AI coding tools promise to understand a developer’s codebase and deliver relevant suggestions. In reality, most systems rely on generic embedding APIs to index code snippets and documents. The result is often a disconnected experience: embeddings capture textual similarity but ignore structural relationships; indices refresh every few minutes, leaving developers without up‑to‑date context; and privacy is compromised when embeddings are sent to third‑party APIs.
This article introduces our codebase‑aware indexing system. It combines a server‑side vector database with a code graph and a pre‑indexed codebase‑knowledge(a.k.a. RepoWiki) base to deliver accurate, secure and real‑time context for AI coding workflows. The following sections outline the challenges of generic retrieval, describe our hybrid architecture and explain how we scale, personalize and secure the system.
Conventional retrieval pipelines call external APIs to compute embeddings and use remote vector databases to search for similar snippets. These pipelines suffer from multi‑minute update intervals; when a developer switches branches or renames a function, the index lags behind and returns irrelevant context. Even when updated, large codebases produce so many embeddings that transferring and querying them introduces noticeable latency.
Generic embeddings measure textual similarity, but codebase queries often require understanding structural relationships. For example, a call‑site and its function definition may share little lexical overlap; documentation might use terms not present in the code; cross‑language implementations of the same algorithm look entirely different. Embeddings alone miss these relationships, leading to irrelevant results and wasted prompt space.
We deploy a high‑performance vector database in our backend that stores embeddings for code snippets, documentation and codebase artifacts. Using custom AI models trained on code and domain knowledge, we generate embeddings that better capture semantic relationships and prioritize helpfulness over superficial similarity. The server processes indexing requests continuously, ingesting new or modified files within seconds.

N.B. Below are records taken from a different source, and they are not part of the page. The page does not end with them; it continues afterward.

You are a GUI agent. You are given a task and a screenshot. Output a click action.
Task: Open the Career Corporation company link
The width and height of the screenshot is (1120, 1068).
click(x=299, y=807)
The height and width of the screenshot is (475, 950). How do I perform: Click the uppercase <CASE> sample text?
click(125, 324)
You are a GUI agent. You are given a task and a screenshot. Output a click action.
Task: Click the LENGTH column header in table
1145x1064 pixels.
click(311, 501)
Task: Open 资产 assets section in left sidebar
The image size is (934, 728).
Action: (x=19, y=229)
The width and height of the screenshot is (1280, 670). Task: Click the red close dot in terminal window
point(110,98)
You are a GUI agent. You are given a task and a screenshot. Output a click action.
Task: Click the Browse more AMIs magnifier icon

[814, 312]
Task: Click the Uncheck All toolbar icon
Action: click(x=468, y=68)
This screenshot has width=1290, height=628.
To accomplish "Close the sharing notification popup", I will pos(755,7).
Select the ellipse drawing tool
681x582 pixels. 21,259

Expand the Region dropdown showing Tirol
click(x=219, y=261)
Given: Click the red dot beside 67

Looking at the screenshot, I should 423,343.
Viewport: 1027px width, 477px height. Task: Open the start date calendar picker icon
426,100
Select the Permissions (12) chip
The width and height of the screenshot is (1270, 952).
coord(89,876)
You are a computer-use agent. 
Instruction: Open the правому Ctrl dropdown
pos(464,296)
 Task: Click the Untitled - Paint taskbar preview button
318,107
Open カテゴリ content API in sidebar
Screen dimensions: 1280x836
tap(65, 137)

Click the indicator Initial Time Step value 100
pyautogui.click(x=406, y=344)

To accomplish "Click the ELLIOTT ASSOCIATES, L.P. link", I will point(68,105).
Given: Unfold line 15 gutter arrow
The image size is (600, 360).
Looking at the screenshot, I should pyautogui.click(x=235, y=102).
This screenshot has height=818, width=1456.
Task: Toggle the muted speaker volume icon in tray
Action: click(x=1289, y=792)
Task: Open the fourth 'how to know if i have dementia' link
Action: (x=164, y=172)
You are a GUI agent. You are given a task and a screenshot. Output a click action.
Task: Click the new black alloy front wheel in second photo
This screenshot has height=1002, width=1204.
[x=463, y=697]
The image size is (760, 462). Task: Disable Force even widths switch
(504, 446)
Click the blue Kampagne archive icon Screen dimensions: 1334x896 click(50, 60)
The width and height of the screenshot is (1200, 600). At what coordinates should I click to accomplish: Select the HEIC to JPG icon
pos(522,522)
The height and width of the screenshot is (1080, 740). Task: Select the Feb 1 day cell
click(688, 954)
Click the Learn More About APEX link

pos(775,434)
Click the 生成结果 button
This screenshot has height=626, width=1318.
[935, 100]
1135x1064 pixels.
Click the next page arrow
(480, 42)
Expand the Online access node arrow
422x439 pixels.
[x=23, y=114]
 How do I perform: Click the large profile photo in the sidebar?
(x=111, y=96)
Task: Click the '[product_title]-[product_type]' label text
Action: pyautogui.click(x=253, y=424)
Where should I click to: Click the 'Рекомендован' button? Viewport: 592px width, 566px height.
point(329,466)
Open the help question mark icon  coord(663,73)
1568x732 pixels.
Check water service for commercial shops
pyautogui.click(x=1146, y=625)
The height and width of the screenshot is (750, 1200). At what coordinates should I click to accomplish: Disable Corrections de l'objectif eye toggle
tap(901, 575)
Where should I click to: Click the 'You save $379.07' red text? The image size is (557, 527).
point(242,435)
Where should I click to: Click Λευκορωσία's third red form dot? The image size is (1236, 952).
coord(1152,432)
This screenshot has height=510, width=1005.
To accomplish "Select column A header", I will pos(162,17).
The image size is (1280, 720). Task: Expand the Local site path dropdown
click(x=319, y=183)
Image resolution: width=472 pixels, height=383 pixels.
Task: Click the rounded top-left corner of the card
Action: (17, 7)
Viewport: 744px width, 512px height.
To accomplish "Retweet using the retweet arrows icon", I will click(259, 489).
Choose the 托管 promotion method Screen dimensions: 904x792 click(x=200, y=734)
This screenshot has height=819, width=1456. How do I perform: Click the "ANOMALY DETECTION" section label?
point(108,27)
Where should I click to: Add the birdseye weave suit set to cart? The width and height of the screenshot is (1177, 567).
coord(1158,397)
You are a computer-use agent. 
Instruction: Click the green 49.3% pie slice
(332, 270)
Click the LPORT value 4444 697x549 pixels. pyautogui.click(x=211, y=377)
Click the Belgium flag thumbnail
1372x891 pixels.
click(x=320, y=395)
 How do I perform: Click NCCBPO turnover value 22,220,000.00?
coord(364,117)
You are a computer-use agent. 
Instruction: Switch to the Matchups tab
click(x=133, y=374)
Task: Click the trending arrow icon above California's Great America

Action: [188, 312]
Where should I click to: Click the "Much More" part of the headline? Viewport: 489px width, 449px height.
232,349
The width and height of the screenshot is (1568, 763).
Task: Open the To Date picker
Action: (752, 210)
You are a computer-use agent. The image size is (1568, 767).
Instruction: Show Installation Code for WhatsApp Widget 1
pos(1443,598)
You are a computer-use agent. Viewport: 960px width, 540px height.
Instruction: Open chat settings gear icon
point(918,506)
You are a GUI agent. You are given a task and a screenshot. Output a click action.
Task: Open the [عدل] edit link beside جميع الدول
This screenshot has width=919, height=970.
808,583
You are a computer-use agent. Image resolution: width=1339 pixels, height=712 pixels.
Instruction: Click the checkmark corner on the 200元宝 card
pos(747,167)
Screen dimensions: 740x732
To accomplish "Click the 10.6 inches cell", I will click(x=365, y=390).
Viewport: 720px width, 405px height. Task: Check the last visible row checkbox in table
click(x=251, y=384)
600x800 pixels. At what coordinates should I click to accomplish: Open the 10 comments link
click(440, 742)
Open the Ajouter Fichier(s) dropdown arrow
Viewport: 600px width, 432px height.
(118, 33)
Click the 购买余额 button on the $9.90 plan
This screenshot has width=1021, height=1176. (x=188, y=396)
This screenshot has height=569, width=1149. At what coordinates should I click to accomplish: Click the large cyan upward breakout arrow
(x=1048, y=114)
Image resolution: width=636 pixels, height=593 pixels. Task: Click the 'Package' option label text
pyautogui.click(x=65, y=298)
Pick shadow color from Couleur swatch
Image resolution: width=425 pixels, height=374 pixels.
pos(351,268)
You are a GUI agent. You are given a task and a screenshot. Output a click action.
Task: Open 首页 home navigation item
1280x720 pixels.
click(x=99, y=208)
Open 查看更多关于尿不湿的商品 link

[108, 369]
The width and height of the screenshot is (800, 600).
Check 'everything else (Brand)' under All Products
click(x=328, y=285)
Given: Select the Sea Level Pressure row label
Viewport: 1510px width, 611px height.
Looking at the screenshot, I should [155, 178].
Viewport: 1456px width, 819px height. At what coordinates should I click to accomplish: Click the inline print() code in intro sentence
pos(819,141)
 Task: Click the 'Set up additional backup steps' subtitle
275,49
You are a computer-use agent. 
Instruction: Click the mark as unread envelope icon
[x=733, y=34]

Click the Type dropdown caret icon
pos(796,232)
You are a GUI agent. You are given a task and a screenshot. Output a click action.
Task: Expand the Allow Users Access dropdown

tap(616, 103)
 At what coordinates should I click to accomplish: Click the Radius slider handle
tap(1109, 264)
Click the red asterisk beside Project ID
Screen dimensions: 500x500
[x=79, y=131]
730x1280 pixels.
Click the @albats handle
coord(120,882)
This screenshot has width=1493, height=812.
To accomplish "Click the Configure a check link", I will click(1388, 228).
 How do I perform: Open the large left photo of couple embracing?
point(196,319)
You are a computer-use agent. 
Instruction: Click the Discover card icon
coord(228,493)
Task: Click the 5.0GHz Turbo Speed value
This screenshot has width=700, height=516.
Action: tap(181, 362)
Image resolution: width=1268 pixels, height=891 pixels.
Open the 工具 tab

On the client side, we build a code graph representing functions, classes, modules and the relationships between them (e.g., call graphs, inheritance, cross‑language links). We also pre‑index Codebase knowledge such as design documents, architecture diagrams and internal wiki pages. This pre‑index allows us to perform graph traversals and concept‑based lookups with ultra-low latency.

When a user issues a query (via chat, completion or code search), the system:
This hybrid approach ensures that relevant but textually dissimilar code (such as a function definition referenced by a call‑site) is surfaced alongside semantically similar snippets. It also allows the system to align retrieval with the developer’s current branch and local changes.
Every developer has a personal index tied to their current working state. When you switch branches, edit files or perform search‑and‑replace operations, the client notifies the server of the changes, and the server updates the corresponding embeddings within seconds. The graph is updated simultaneously. This real‑time synchronization ensures that suggestions always reflect the latest state of your codebase.

Our backend is built to handle the high throughput of software development. It processes thousands of files per second and scales horizontally to accommodate large repositories. The client caches graphs to avoid redundant computation, and batched updates prevent network congestion.
We never send raw code to third‑party services; all embedding computation and vector search occur within our own infrastructure. Before retrieving any snippet, the client must prove possession of the file’s content by sending a cryptographic hash, ensuring that only authorized users can access code. Embeddings are encrypted in transit and at rest.
When working on a large monorepo, Qoder may need to understand how a service interacts with downstream components. Qoder Agent searches the entire codebase—not only for definitions with similar names, but also for the call chain, configuration files, and design documents related to that function—thanks to graph traversal and knowledge pre-indexing.
During an incident, you need to quickly identify all code paths affected by a failing component. Our hybrid retrieval surfaces related code modules, tests and runbooks, allowing you to triage faster than with generic search.